— Скажи мне ее имя.
Гурни наконец понял, что происходит. Нардо положил на кон все — всю свою жизнь, — чтобы заставить противника ответить на этот вопрос. Дермотт в свою очередь был готов на все, чтобы сохранить контроль над ситуацией. Гурни не знал, понимает ли Нардо, насколько человек, которого он пытался сломить, одержим манией контроля. Ребекка Холденфилд, равно как и все, кто что-то смыслил в серийных убийцах, утверждала, что они добивались контроля любой ценой, шли на любой риск. Ощущение всемогущества и всеведения — вот в чем было их высшее наслаждение. Вставать на пути у этой мании без оружия в руках было самоубийством.
Непонимание этого обстоятельства поставило Нардо лицом к лицу со смертью, и на этот раз Гурни не мог спасти его, закричав, чтобы он подчинялся. Это была одноразовая тактика.
Жажда крови со скоростью грозового облака застилала Дермотту глаза. Гурни еще никогда не чувствовал себя настолько бессильным. Он не знал, как остановить палец, лежащий на курке.

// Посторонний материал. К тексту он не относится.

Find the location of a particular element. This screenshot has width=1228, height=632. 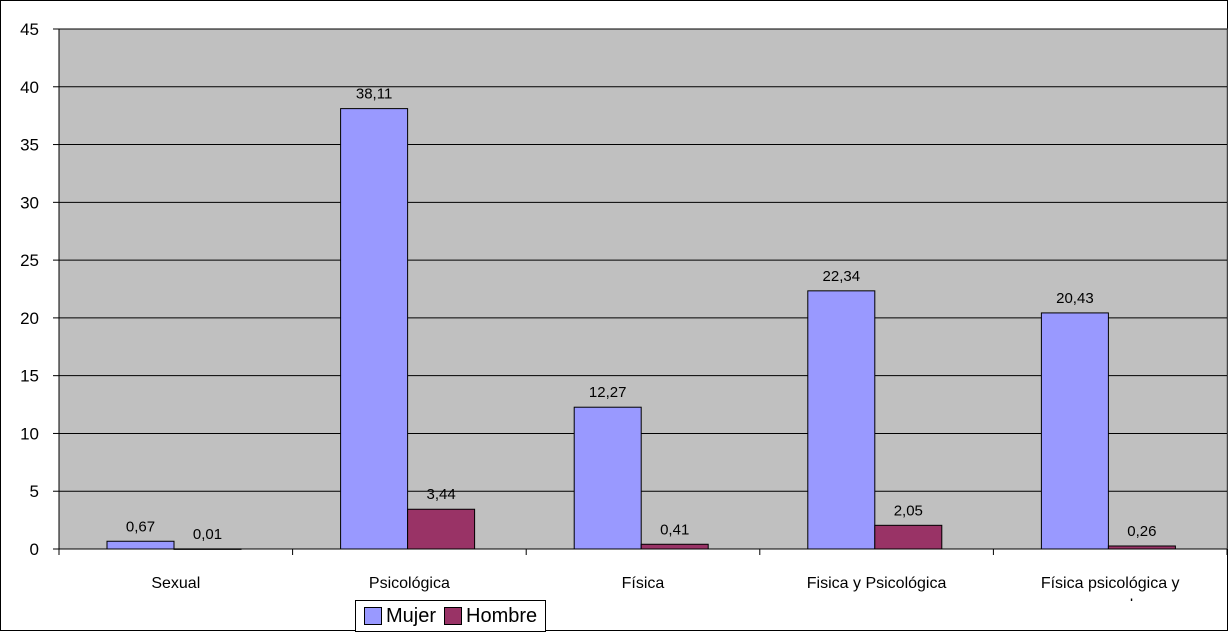

legend: Mujer Hombre is located at coordinates (451, 616).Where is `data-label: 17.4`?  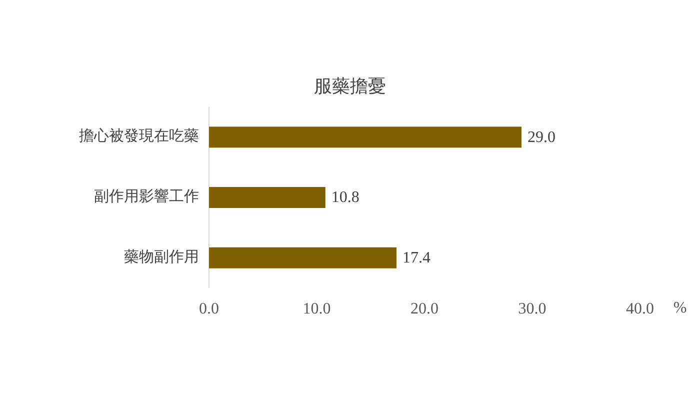 data-label: 17.4 is located at coordinates (416, 258).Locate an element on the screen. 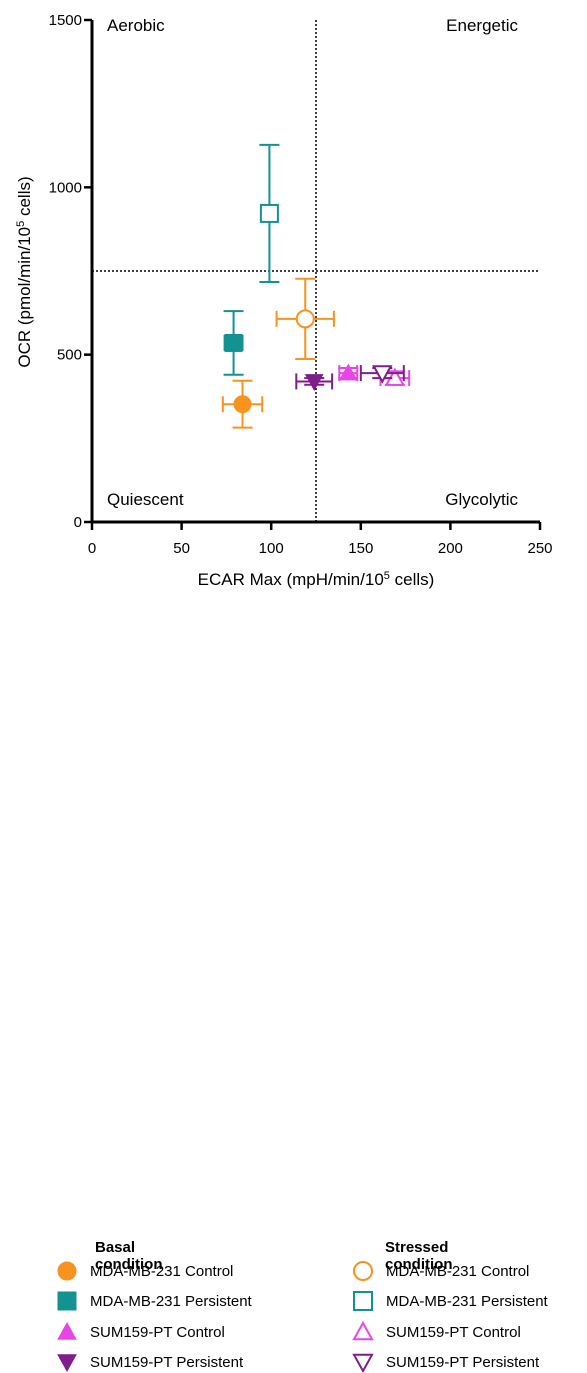 The image size is (587, 1373). legend-item-basal: SUM159-PT Control is located at coordinates (140, 1332). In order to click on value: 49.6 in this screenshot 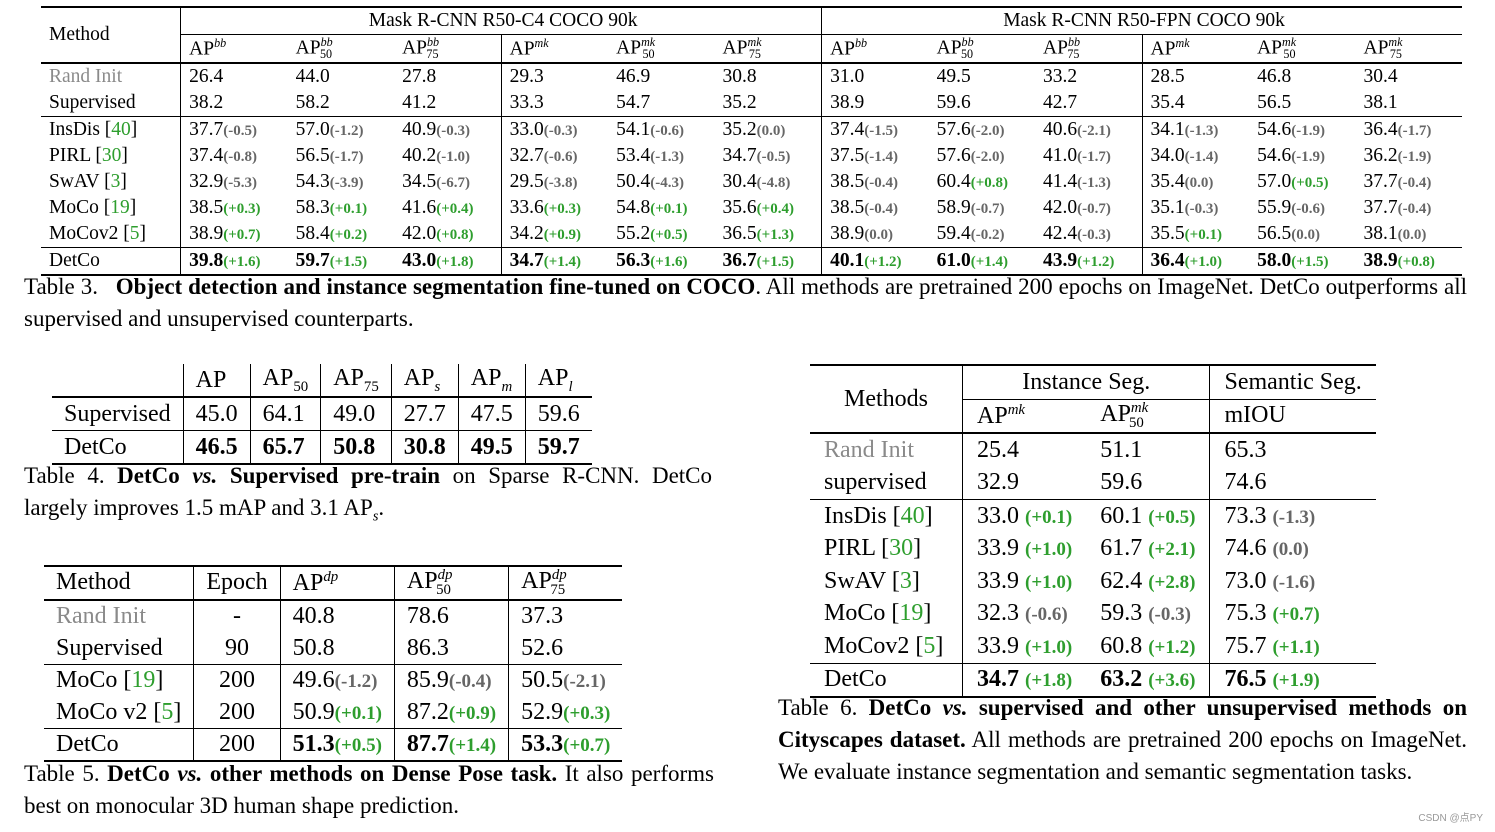, I will do `click(314, 680)`.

И тогда он услышал голос, ясный и прохладный, как чистое серебро. Вне всяких сомнений, это был голос Мадлен, много лет назад произнесший эту фразу, когда Гурни бился над одним безнадежным делом и почти отчаялся:
— Из тупика всегда есть один выход.
Ну конечно, понял он. Это же до смешного очевидно. Надо просто развернуться и пойти в другую сторону.
Чтобы остановить человека, одержимого желанием контролировать ситуацию и готового на убийства, чтобы сохранить контроль, необходимо было пойти против собственных инстинктов. Слыша голос Мадлен в голове, он понял, что ему нужно сделать. Это было возмутительно, откровенно безответственно и с юридической точки зрения необратимо, если что-то пойдет не так. Но он знал, что это сработает.
— Давай, давай, Грегори! — закричал он. — Застрели его!
Возникло секундное замешательство, когда оба мужчины, казалось, пытались совладать с тем, что только что услышали, как будто необходимо было примириться с громом, раздавшимся среди ясного неба. Дермотт несколько отвлекся от Нардо, и гусь немного сдвинулся в сторону кресла, в котором сидел Гурни.
Губы Дермотта растянулись в мрачном подобии улыбки.
— Что вы говорите? — переспросил он подчеркнуто непринужденно, и Гурни услышал в его голосе неуверенность.
— Ты слышал, что я сказал, — ответил он. — Я сказал тебе пристрелить его.
— Ты… сказал… мне?..
Гурни нарочито нетерпеливо вздохнул:
— Ты тратишь мое время.
— Трачу время?.. Ты что о себе вообразил? — Гусь с револьвером сдвинулись чуть дальше в его направлении. Непринужденность исчезла.